▸ **ENTRIES PROVIDED**:
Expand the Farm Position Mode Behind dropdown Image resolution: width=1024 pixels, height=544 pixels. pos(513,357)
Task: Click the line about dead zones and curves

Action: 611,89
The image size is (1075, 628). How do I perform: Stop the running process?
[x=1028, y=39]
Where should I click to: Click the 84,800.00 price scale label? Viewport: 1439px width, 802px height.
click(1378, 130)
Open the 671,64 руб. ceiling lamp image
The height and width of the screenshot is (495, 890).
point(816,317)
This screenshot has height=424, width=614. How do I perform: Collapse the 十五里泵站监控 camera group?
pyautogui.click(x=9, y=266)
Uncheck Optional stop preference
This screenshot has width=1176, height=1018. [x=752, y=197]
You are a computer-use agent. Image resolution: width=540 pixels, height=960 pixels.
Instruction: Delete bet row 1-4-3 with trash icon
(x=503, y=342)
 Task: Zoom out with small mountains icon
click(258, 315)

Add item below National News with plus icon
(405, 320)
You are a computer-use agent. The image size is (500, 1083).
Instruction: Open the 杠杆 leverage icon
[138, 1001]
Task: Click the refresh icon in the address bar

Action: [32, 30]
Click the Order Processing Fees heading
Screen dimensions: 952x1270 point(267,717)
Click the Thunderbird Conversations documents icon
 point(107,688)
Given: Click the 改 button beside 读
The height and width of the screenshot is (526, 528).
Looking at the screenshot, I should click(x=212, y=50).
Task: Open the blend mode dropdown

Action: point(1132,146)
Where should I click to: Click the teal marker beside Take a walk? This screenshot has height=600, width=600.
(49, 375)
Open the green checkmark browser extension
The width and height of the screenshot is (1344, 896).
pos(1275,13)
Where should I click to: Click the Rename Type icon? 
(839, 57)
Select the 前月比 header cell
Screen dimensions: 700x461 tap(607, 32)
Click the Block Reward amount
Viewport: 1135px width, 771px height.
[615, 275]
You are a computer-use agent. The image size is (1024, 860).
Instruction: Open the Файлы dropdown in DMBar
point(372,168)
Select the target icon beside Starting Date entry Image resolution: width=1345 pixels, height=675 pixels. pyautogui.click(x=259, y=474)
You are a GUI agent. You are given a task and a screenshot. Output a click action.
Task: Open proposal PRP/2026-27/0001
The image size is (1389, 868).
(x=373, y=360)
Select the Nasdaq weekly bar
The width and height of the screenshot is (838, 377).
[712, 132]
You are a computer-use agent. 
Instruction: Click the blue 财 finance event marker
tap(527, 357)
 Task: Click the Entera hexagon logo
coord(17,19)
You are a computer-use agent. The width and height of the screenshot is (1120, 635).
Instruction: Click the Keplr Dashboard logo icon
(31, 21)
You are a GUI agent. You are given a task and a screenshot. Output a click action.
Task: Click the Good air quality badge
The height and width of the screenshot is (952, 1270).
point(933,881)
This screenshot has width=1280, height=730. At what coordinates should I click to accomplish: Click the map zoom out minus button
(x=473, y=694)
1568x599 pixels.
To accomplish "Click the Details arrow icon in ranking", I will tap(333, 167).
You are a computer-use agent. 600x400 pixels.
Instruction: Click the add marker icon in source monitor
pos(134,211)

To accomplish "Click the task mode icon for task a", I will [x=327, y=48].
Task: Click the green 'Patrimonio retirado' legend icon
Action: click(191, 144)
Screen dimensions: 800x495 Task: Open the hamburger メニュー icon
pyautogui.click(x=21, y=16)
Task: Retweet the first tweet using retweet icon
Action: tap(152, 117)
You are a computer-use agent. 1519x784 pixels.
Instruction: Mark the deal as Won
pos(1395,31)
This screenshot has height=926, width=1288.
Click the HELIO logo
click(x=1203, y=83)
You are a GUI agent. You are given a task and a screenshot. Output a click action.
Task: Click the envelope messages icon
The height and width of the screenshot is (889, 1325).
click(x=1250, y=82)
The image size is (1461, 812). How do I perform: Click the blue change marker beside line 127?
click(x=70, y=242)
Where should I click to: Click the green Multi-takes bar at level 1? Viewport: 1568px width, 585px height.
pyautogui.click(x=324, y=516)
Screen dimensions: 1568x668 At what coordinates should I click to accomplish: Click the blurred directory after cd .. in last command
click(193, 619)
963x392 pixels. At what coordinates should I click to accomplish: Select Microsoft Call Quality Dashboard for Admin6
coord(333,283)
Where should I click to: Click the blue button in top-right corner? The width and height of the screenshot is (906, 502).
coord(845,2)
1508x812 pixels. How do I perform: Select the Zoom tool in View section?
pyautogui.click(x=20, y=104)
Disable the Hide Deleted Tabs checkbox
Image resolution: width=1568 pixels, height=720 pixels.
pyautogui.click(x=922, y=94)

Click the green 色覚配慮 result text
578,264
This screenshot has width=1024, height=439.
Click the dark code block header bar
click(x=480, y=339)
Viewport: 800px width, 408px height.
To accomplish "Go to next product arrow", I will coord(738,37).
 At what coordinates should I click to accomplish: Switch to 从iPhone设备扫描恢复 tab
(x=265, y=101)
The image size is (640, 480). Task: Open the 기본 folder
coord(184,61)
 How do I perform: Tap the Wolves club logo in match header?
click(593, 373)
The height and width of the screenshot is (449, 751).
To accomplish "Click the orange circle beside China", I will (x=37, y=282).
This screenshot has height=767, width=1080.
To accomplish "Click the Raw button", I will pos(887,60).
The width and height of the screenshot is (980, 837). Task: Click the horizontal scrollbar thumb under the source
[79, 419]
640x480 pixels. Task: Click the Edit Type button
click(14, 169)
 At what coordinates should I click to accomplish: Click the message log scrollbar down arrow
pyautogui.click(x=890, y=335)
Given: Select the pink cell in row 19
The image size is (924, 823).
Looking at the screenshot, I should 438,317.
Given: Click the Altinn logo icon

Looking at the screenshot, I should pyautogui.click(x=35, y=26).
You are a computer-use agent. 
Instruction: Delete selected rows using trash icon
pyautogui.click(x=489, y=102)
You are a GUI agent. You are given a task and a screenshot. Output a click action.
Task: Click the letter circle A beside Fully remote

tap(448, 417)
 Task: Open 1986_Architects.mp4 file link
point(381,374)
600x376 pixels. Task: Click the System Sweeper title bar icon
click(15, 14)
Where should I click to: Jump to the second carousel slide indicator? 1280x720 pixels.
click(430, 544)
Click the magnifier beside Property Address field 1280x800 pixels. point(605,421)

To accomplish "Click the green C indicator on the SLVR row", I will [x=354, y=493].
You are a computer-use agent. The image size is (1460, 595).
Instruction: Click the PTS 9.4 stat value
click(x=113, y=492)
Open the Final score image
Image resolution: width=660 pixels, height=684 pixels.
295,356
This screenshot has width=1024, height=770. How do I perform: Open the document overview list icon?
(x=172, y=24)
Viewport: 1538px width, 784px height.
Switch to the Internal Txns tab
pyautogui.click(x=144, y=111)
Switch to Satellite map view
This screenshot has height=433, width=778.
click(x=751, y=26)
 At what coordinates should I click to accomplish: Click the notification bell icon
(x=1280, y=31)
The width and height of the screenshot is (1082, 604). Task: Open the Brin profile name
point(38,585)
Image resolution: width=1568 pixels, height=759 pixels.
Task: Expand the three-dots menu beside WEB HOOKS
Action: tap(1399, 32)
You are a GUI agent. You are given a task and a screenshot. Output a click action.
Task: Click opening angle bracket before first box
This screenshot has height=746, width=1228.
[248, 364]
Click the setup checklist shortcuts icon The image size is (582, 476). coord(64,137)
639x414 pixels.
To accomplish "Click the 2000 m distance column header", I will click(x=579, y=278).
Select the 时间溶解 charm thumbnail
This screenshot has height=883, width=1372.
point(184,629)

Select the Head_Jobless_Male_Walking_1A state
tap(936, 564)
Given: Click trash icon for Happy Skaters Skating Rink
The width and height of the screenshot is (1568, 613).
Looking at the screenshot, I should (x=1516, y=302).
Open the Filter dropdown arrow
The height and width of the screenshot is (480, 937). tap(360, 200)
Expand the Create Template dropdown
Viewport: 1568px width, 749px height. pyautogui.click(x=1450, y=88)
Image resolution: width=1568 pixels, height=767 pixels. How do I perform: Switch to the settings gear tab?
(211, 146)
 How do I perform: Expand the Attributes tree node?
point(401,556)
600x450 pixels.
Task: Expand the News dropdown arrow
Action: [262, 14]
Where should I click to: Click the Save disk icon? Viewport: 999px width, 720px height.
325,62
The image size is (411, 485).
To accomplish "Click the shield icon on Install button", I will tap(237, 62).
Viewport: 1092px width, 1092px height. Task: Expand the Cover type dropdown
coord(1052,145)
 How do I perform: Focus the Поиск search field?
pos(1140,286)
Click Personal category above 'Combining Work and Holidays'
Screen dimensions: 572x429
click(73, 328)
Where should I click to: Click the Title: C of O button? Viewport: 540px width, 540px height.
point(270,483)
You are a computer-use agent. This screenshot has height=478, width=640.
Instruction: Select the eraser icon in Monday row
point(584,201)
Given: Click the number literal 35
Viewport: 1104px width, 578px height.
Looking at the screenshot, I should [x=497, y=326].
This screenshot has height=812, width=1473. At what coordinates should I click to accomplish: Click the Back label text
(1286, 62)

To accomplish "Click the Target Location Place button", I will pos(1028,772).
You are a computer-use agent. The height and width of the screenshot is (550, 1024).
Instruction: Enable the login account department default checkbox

▸ **ASSIGNMENT**:
Quote the data above from the line containing "Select the 时间溶解 charm thumbnail" to the line containing "Given: Click trash", inclusive, and stop.

▸ **REPLY**:
Select the 时间溶解 charm thumbnail
This screenshot has height=883, width=1372.
point(184,629)

Select the Head_Jobless_Male_Walking_1A state
tap(936, 564)
Given: Click trash icon for Happy Skaters Skating Rink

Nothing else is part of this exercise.